Das liebe Mädi an der Gitarre bin ich, und die junge Dirndlschönheit hinter mir ist mein Mütterlein.
A trip down memory lane: headscarves were everywhere in Bavaria in the late sixties. They have rather gone out of fashion. 
I am the serious girl with the guitar. Behind me, my lovely, dirndled-up Mummy.

10 comments:

  1. auch bei uns trugen ältere frauen kopftücher – in der regel um die haare vor schmutz und staub zu schützen oder weil einfach kein geld für den friseur vorhanden war. für die jüngeren war es nur ein modediktat und konnte deswegen auch wieder verschwinden.

    auf fotos z.b. aus der türkei der 1960er jahre siehst du ebenfalls alte frauen mit kopftüchern. aber kaum junge und wenn, dann meistens bei der arbeit auf dem feld oder in der küche.

    wer auch immer mit verhüllung ein scheinreligiöses dogma daraus machte, tat den frauen nirgendwo einen guten dienst.

    ReplyDelete
  2. hahahaha... ich hatte bei K*opftuch ganz was anderes im Kopf.

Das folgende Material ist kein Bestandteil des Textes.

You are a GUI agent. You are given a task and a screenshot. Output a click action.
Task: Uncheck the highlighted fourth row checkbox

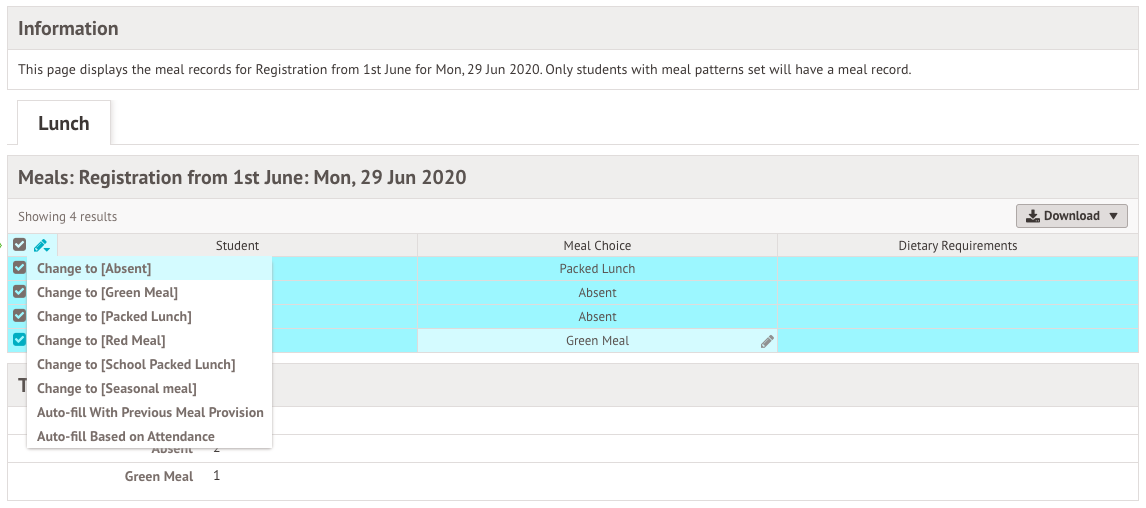(20, 340)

Is*lamischer Natur.
    Früher trug eine auch Kittelschürzen. Gibt es auch nur noch selten zu sehen.

    ReplyDelete
  3. Ich kenne das auch von meiner polnischen Großmutter: Barhäuptig ging eine anständige Frau nicht an die Öffentlichkeit. Und wenn ein Hut overdressed gewesen wäre, tat's auch ein Kopftuch.

    ReplyDelete
  4. Es lebe die Kittelschuerze, meine Oma trug sie im Haus immer! Und beim Putzen auch Kopftuch. Es gab fuer Regen auch Cellophan Kopftuecher (meine Oma nannte die 'Haeubchen'), die wurden ueber dem Stoffkopftuch getragen und fuer nach dem Friseur noch ganz leichte Kopftuecher - keine Ahnung, was das fuer ein Material war, damit die Hochsteckfrisur nicht gedrueckt wurde. Das waren Zeiten!

    ReplyDelete
  5. Klar, Kittelschürzen, die von der Oma hängt beim Mütterlein immer noch in der Küche. Ainca und Inés, schöne dass Ihr eure Kopftuchreminiszenzen teilt!
    und Oona, der Hauch von Kopftuchmädchen war beabsichtigt, ich wollte das Kopftuch mal in die historische Perspektive bringen.
    Gudrun, die Plastikhauben kenne ich auch, die die Mütter nach dem Friseurbesuch aufhatten, um die teure Dauerwelle zu schützen.

    ReplyDelete
  6. Bei den etwas älteren Mädels mit den Kopftüchern dachte ich zunächst, sie hätten sich eingehakt und würden schunkeln. Aber tatsächlich haben sie die Arme verschränkt. Vor 50 Jahren war auch noch nicht immer und überall Ballermann-Stimmung, kann man sagen.

    ReplyDelete
  7. Nata - Ballermann fing bei mir erst 1976 an, als ich den Advent zurückließ und nach London zog.

    ReplyDelete
  8. Mei, ist das reizend! Das sind also deine musikalischen Anfänge.
    Ich bin echt beeindruckt.
    Ja, ja, Frau hat so viele Talente dem Mütterlein zu verdanken!

    Lieben Gruss,
    Brigitte

    ReplyDelete
  9. Brigitte, das stimmt - Unsere musikalische Erziehung und Begabung verdanken wir 100% unserer Mutter!

    ReplyDelete
  10. Die "Kopftuchdebatte" zu diesem Foto ist wunderbar. Ich muss gerade so lachen. Ach schön!